S. Giovanni Bosco, Memorie dell’oratorio di S. Francesco di Sales dal 1815 al 1855, a cura del Sac. Eugenio Ceria.
IL MODELLO DI DON BOSCO ATTRAVERSO I CONTINENTI: L’ORATORIO NELLA SAVANA
L’oratorio di Veligara Pont, nella regione di Tambacounda, in Senegal nasce dal desiderio di Associazione Don Bosco 2000 di intervenire nell’area non solo con progetti di sostenibilità economica, ma anche sul sistema educativo. Un progetto la cui realizzazione è stata “frutto di un disegno voluto dall’alto”, spiega Cinzia.

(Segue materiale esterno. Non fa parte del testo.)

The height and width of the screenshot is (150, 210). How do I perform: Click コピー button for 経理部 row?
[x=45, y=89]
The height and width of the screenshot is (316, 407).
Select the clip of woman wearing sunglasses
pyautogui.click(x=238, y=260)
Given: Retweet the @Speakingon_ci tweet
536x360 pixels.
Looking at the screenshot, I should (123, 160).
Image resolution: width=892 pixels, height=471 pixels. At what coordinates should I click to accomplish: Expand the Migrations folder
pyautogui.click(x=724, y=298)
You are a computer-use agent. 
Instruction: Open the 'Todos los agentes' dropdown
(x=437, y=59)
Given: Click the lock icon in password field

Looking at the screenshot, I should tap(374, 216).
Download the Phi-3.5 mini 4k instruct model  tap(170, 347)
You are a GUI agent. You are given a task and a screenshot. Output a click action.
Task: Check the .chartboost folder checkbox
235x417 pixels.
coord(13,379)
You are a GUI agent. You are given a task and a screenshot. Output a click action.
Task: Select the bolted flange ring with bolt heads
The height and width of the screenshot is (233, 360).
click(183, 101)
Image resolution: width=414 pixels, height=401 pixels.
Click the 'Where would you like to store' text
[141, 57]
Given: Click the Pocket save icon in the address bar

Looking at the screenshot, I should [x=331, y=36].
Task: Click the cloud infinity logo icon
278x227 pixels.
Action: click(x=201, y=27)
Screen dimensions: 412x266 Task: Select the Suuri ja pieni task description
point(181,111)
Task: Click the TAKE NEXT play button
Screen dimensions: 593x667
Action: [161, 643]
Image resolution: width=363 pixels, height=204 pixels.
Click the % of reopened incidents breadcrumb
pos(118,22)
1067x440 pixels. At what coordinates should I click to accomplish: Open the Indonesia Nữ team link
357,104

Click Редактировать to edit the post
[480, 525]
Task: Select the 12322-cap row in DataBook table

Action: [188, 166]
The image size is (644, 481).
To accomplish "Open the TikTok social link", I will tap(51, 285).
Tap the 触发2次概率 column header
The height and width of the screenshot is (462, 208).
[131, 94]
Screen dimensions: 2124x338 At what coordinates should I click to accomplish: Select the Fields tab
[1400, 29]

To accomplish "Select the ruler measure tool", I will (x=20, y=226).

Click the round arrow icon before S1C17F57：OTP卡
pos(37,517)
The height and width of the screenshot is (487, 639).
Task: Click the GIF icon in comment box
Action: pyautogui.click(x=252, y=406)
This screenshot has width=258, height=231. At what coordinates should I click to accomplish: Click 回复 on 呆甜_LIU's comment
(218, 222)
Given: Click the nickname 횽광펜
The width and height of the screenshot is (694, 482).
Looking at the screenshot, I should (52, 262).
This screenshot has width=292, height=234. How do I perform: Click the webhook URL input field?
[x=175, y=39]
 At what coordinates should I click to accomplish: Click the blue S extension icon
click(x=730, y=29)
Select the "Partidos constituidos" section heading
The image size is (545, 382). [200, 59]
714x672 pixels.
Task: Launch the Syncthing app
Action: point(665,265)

Dopo una prima esperienza estiva con animatori volontari, lo stesso capo villaggio di Veligara ha chiesto che l’Associazione fosse presente tutto l’anno. “Il capo villaggio ci ha raccontato che da quando siamo arrivati i ragazzi erano più felici”, racconta Cinzia, “continuavano a ripetere i giochi e i balli dell’estate”. Un desiderio importante che ha avuto il via grazie a Don Baldassare Meli – a cui oggi l’oratorio è titolato – sacerdote salesiano, che ha donato la sua vita per i giovani più poveri ed abbandonati, proprio come don Bosco. È stato lui il primo a praticare l’accoglienza nel mondo salesiano già dagli anni ‘80 con i migranti che arrivavano a Palermo. Proprio lì fondatori dell’Associazione Cinzia Vella e Agostino Sella hanno cominciato la loro esperienza con l’accoglienza dei migranti nel 1990 quando don Meli, già da anni, accoglieva i migranti
provenienti da tutta l’Africa nell’oratorio di Santa Chiara a Palermo dando loro cura e assistenza. Deceduto prematuramente a causa di un male incurabile, Don Meli non riuscì a realizzare il suo sogno di andare in Africa, per vedere i luoghi di origine dei ragazzi che accoglieva, così decise di devolvere il ricavato per il suo funerale al progetto dell’oratorio di Veligara. “Noi ne eravamo totalmente ignari”, racconta Cinzia “andammo a trovarlo a Palermo pochi giorni prima della sua morte e ci diede una benedizione che portiamo su di noi ancora oggi. Pochi giorni dopo la sorpresa: avevamo i fondi per costruire il nostro oratorio”. Una gioia immensa per i ragazzi di Tambacounda che, nell’attesa che l’oratorio prendesse vita, staccarono un adesivo dei Don Bosco dall’auto dei cooperanti e lo attaccarono su un albero “nell’attesa, vogliamo che Don Bosco resti con noi”, spiegarono.
“L’oratorio è una cosa bellissima per noi, facciamo tantissime cose con i bambini, incontri, riunioni, formazione. Teniamo il corso di lingua francese e italiana. Ogni sabato e domenica abbiamo più di cinquanta bambini che frequentano l’oratorio, distribuiamo la merenda ai più bisognosi”, spiega Amara, cooperante dell’Associazione. Molto importante è il dispensario per la somministrazione delle cure mediche. L’iniziale difficoltà nel trovare volontari italiani che si recassero in loco periodicamente si è risolta nel migliore dei modi: due medici locali hanno offerto la loro disponibilità per tenere aperto il dispensario tutti i giorni della settimana, dato l’alta richiesta di cure all’interno del villaggio.